At one point, for several months after finishing Come See About Me, I considered writing another book focused on a main character in his or her early adult years. I had a couple of ideas floating around at the time — one centred around an eighteen year old guy recently out of high school and who would've been in university if not for other issues in his life, the other was about a twenty-year-old girl who leaves college to help take care of her older sister's young kids when her sister is struck with cancer. Although I've penned more young adult fiction than anything else, the characters I'm interested in writing about aren't solely ones that fit comfortably in the young adult range and actually extend from twelve to twenty-two or so. That could mean delving into middle grade, young adult or new adult fiction, except that I don't really buy into new adult as a viable category that exists outside of romance fiction anymore.
Nearly all of the new adult books I've seen reviewed or even mentioned fall into a very narrow type — steamy romances between 18 - 25 year olds. I know there surely must be other books dealing with a wider variety of subjects that either aren't garnering anywhere near the same level of interest as the heated romances or perhaps are simply sitting on hard drives because writers don't know quite what to do with them. Then there are novels (not many) that deal with college-age protagonists but have been published as young adult fiction - e.g. Something like Normal (Trish Doller), Just One Year (Gayle Foreman), Love Story (Jennifer Echols).
Personally, I'd love to read more books about young people who have left high school behind and are beginning to make their way into the world of adulthood. It's a time of countless possibilities — education, careers, emotional growth to name a few — yet the novels being published as NA for the most part only seem to explore love and sex, and explore them in a very similar manner at that. There's nothing wrong with romance, of course, but currently there doesn't seem to be much room inside NA for stories that don't focus heavily on sex and love, and which seem to see the subject through a very similar lens to one another.
Maybe that wouldn't really matter if the area outside the NA umbrella wasn't largely a dead zone for books about 18 - 25 year olds. If there were ample space for those characters within adult fiction, for example. When I first sent out Come See About Me I considered it an adult book. Then traditional publisher after traditional publisher told my agent Come See About Me's main character, Leah, and the treatment of her situation was too young for adult fiction and too grown for YA, and I figured it must be new adult fiction instead. Where else could the book possibly fit?

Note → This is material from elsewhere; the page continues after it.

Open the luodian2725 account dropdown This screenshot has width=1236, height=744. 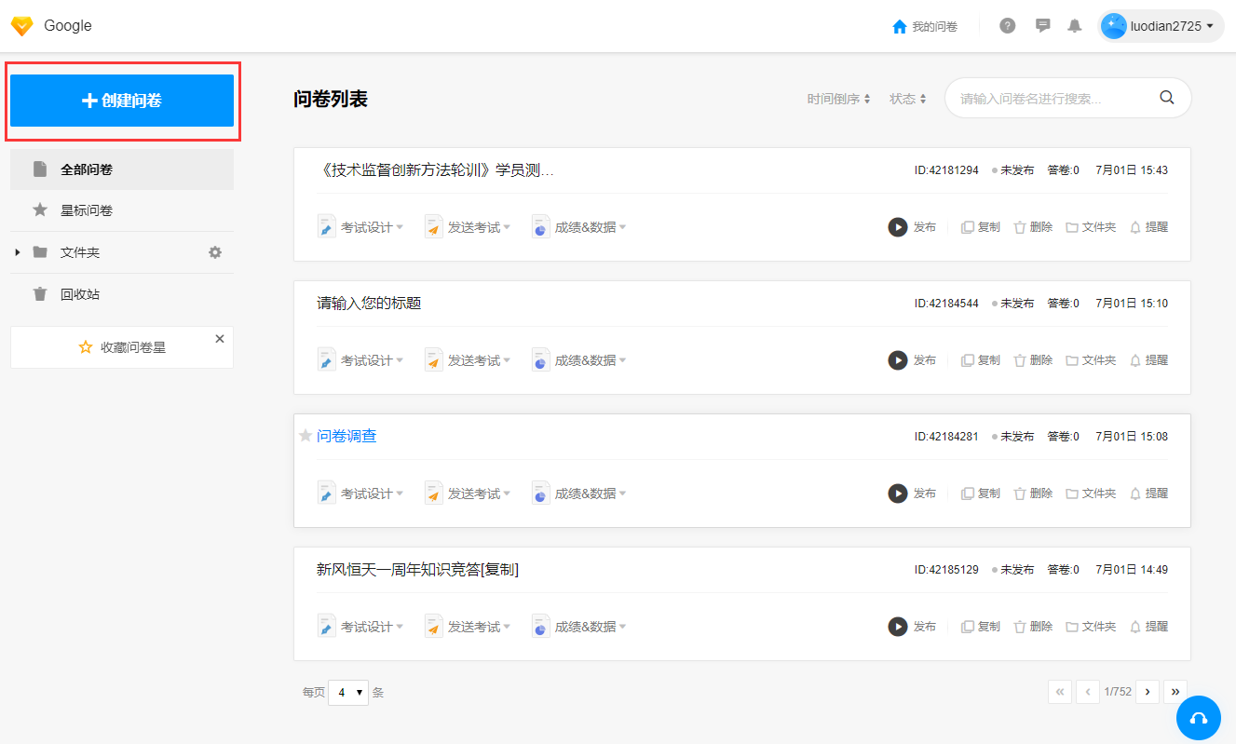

Right now it doesn't fit anywhere, as far as I can see — neither in terms of traditional publishers nor the indie publishing scene — and neither would the other novels with slightly older than YA characters I would've written if there were a place for them.
I wish this wasn't the case; I wish NA had been the answer, a space for those characters to comfortably exist. But it isn't. Not the way the genre or whatever you want to term it stands now.
For now, I've stopped thinking of Come See About Me as new adult fiction and, for lack of an approachable market, will leave similar endeavours to writers with either better luck or greater adeptness in carving out a place for stories about 18 - 25 year old characters that don't fall inside the confines of the current new adult mold.
Nearly all of the new adult books I've seen reviewed or even mentioned fall into a very narrow type — steamy romances between 18 - 25 year olds. I know there surely must be other books dealing with a wider variety of subjects that either aren't garnering anywhere near the same level of interest as the heated romances or perhaps are simply sitting on hard drives because writers don't know quite what to do with them. Then there are novels (not many) that deal with college-age protagonists but have been published as young adult fiction - e.g. Something like Normal (Trish Doller), Just One Year (Gayle Foreman), Love Story (Jennifer Echols).
Personally, I'd love to read more books about young people who have left high school behind and are beginning to make their way into the world of adulthood. It's a time of countless possibilities — education, careers, emotional growth to name a few — yet the novels being published as NA for the most part only seem to explore love and sex, and explore them in a very similar manner at that. There's nothing wrong with romance, of course, but currently there doesn't seem to be much room inside NA for stories that don't focus heavily on sex and love, and which seem to see the subject through a very similar lens to one another.
Maybe that wouldn't really matter if the area outside the NA umbrella wasn't largely a dead zone for books about 18 - 25 year olds. If there were ample space for those characters within adult fiction, for example. When I first sent out Come See About Me I considered it an adult book. Then traditional publisher after traditional publisher told my agent Come See About Me's main character, Leah, and the treatment of her situation was too young for adult fiction and too grown for YA, and I figured it must be new adult fiction instead. Where else could the book possibly fit?
Right now it doesn't fit anywhere, as far as I can see — neither in terms of traditional publishers nor the indie publishing scene — and neither would the other novels with slightly older than YA characters I would've written if there were a place for them.
I wish this wasn't the case; I wish NA had been the answer, a space for those characters to comfortably exist. But it isn't. Not the way the genre or whatever you want to term it stands now.
For now, I've stopped thinking of Come See About Me as new adult fiction and, for lack of an approachable market, will leave similar endeavours to writers with either better luck or greater adeptness in carving out a place for stories about 18 - 25 year old characters that don't fall inside the confines of the current new adult mold.